Ora che la vedevo meglio, mi ero accorta di quanto i suoi caratteri somatici non fossero tipici tedeschi. Aveva gli occhi di uno straordinario color nocciola e un grazioso ciuffetto bruno che le incorniciava un viso paffutello, ma dall’aspetto non troppo infantile. Il fratellino, a terra, aveva le sue stesse caratteristiche, a parte la spruzzata di lentiggini sulle paffute guance arrossate.
“ Sono un’amica … dove sono mamma e papà?”

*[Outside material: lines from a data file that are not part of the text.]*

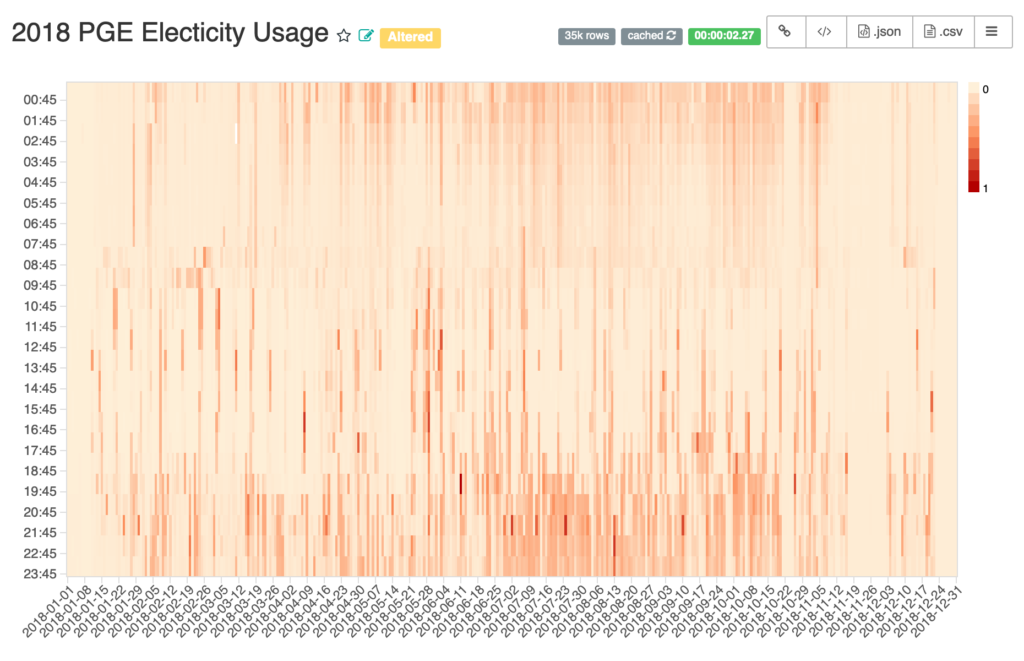This screenshot has width=1024, height=661.
Task: Click the 00:45 label on the y-axis
Action: tap(40, 100)
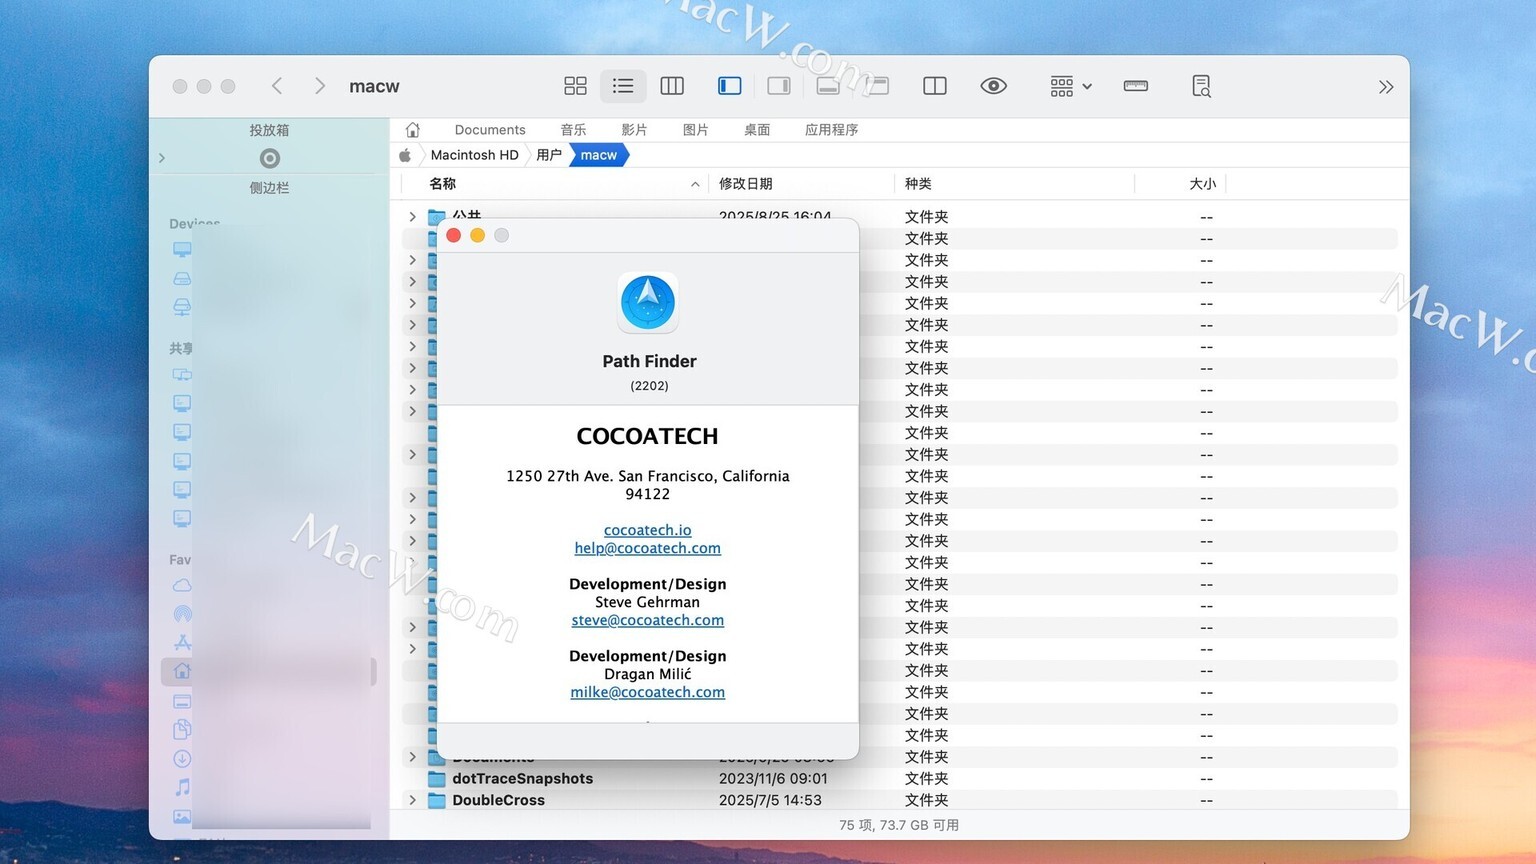Screen dimensions: 1536x864
Task: Sort files by 修改日期 column header
Action: [746, 184]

La bambina indicò un punto oltre la sua spalla sinistra e poi riprese a guardarmi di sottecchi:” Tu chi sei?”
“ Mi chiamo Deborah .. voi?”
“ …” All’inizio sembrava esitare a dirmi il suo nome, ma poi, con voce tremante, fece fuoriuscire dalle labbra le sillabe del suo nome:” Miriam … e lui è Franz …” indicando il piccolo, che non smetteva di piangere.
Mi avvidi subito ad avvicinarmi a lui con fare materno. Ponendogli una mano in testa, accarezzai i suoi morbidi capelli castani:” Su,non ti sei fatto niente piccolino …”
Lui singhiozzava con fare quasi isterico, anche se il suo pianto si stava placando pian piano. Alla fine due grandi occhioni nocciola come quelli della sorella mi guardarono teneramente.
John arrivò poco dopo:” Da dove venite?” chiesi ai bambini.
“ Prima abitavamo qui, ma poi quelle brutte guardie ci hanno distrutto tutto … ora abitiamo qui vicino, ben nascosti.”
“ Dunque siete …”
“ Ebrei .. si. Ma non dirlo a nessuno!” sbottò la piccola come pentita della sua rivelazione. Io, per rassicurarla, le mostrai il ciondolo che avevo appeso al collo, la stella di David.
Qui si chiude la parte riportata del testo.